Саша вынужден был признать, что Валя более чем нормальна. Более того, она оказалась умна. Очень скоро Ермоленко поймал себя на том, что так и не понял, кто кого пригласил на первое свидание. Он напрочь забыл, сколь скромное место в своей жизни собирался отвести этой девушке. Ни разу он не предложил ей, как ранее собирался, прогуляться у института Герцена или возле дома Никольской. Когда он первый раз поцеловал Валю, оказалось, что она не менее страстна и отзывчива, чем Люда. Александр почувствовал, что влюбился.

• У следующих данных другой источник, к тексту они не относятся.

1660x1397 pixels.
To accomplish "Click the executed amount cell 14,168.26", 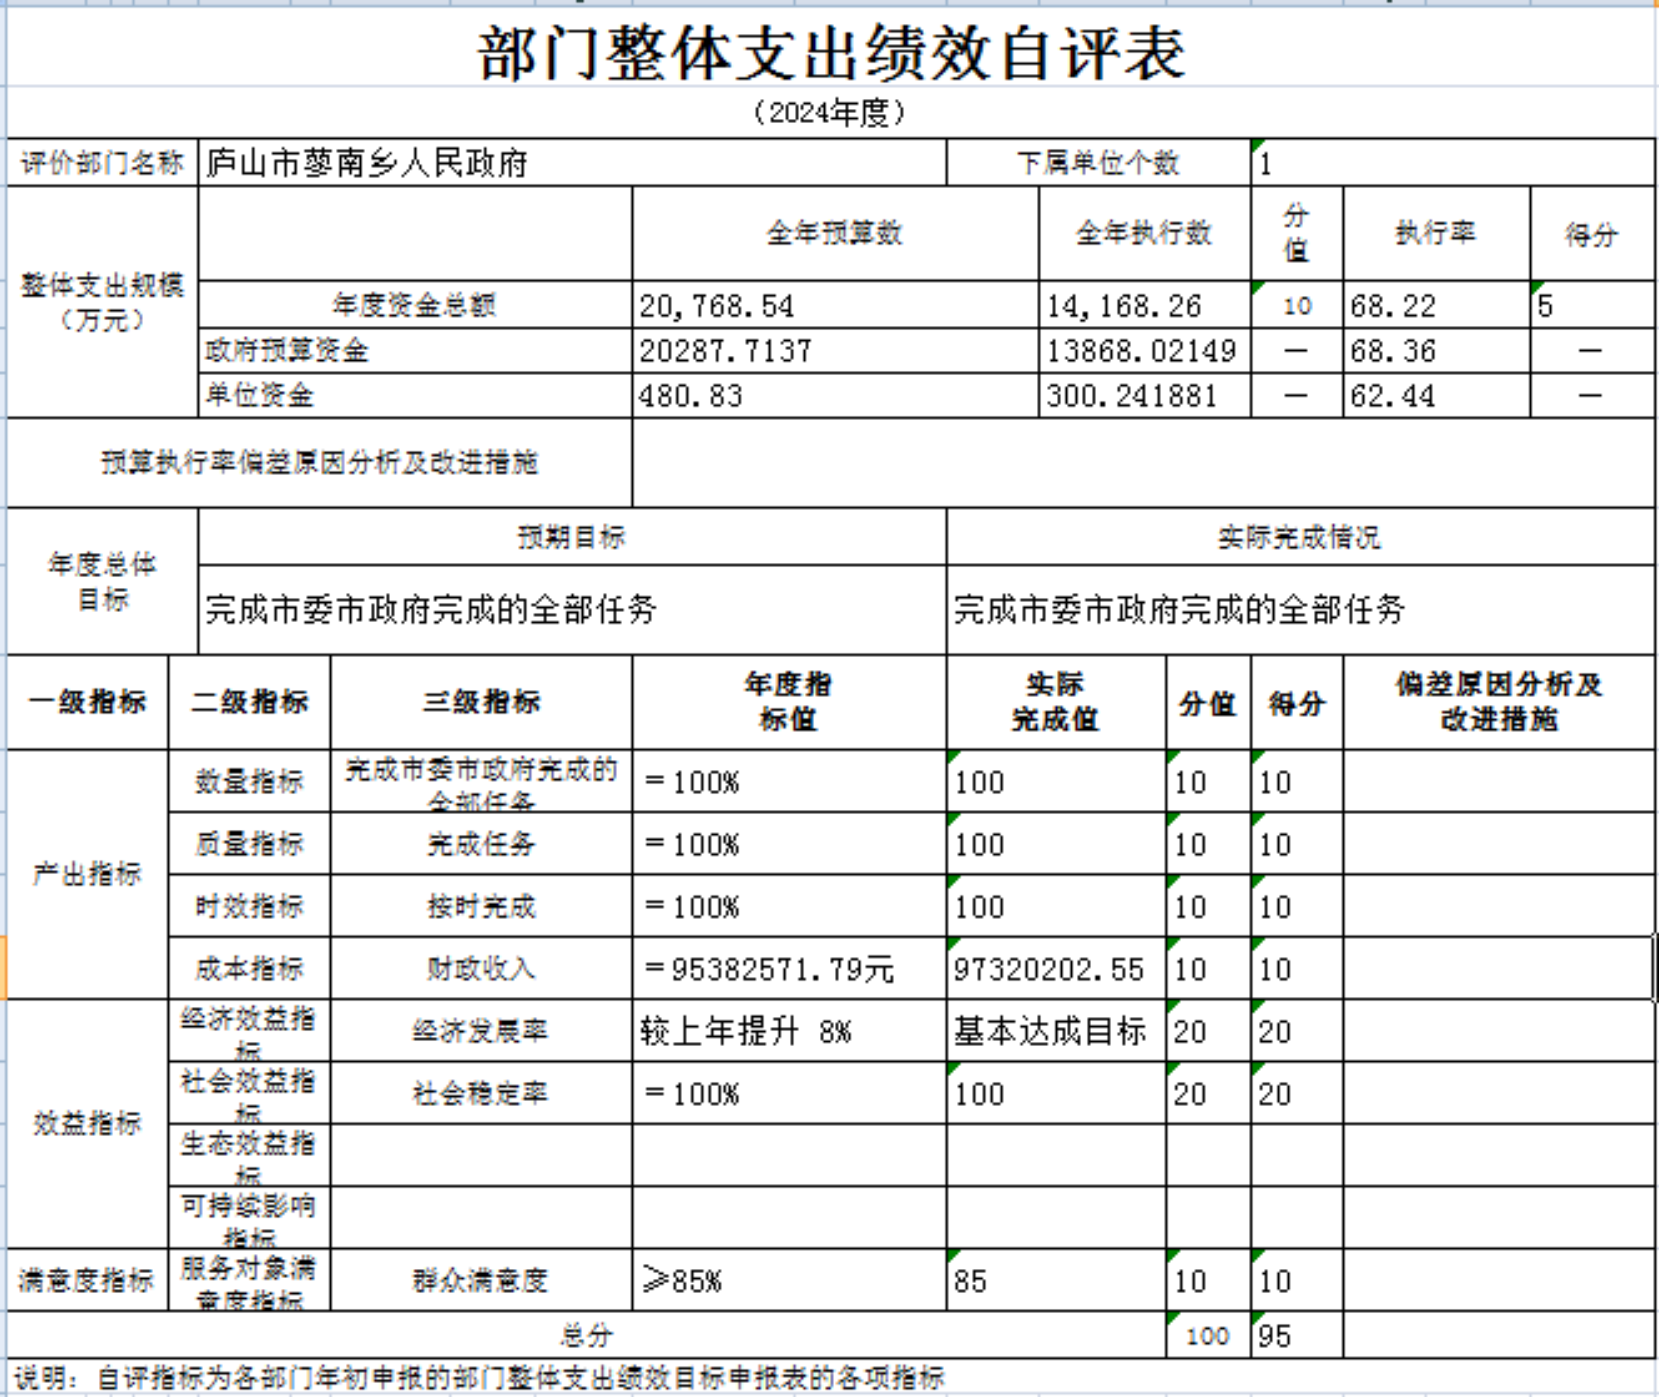I will click(x=1143, y=306).
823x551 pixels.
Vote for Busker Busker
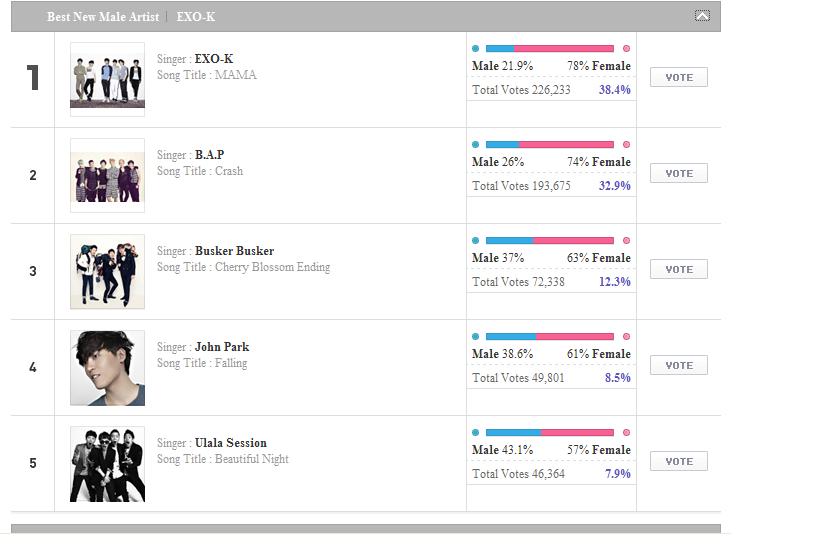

Его новая любовь была другой. Валя оказалась умнее, тоньше и изысканнее его первой подруги. Иногда Саша даже томился тем, что не соответствует этой Валиной изысканности, ее интеллекту. С Людой они были практически на равных, а при Вале он сразу занял подчиненное положение, хотя она была на два года младше его. То, что когда-то во дворе они все дразнили ее и считали изгоем, добавляло острой сладости в его отношение к девушке. Он, Саша Ермоленко, содрал уродливую бородавчатую кожу с царевны-лягушки, ослиную шкуру – с прекрасной принцессы! Он обладал сокровищем, которое много лет было сокрыто от людских глаз. Вернее, обладал, но… не до конца. Они целовались с Валей, как когда-то с Людой, до полуобморочного состояния, но ничего большего она ему не позволяла. Домой никогда не приглашала и под разными предлогами отказывалась прийти в гости к нему. В укромных уголках города и на студенческих вечеринках, где, казалось, можно было позволить хоть что-нибудь, Валя ловко выскальзывала из его жадных рук. В конце концов студент четвертого курса Ленинградского государственного технологического института Александр Ермоленко понял, что если в ближайшее время не женится на первокурснице того же института Вале Кирьяновой, то сойдет с ума от неудовлетворенного желания и долгого полового воздержания.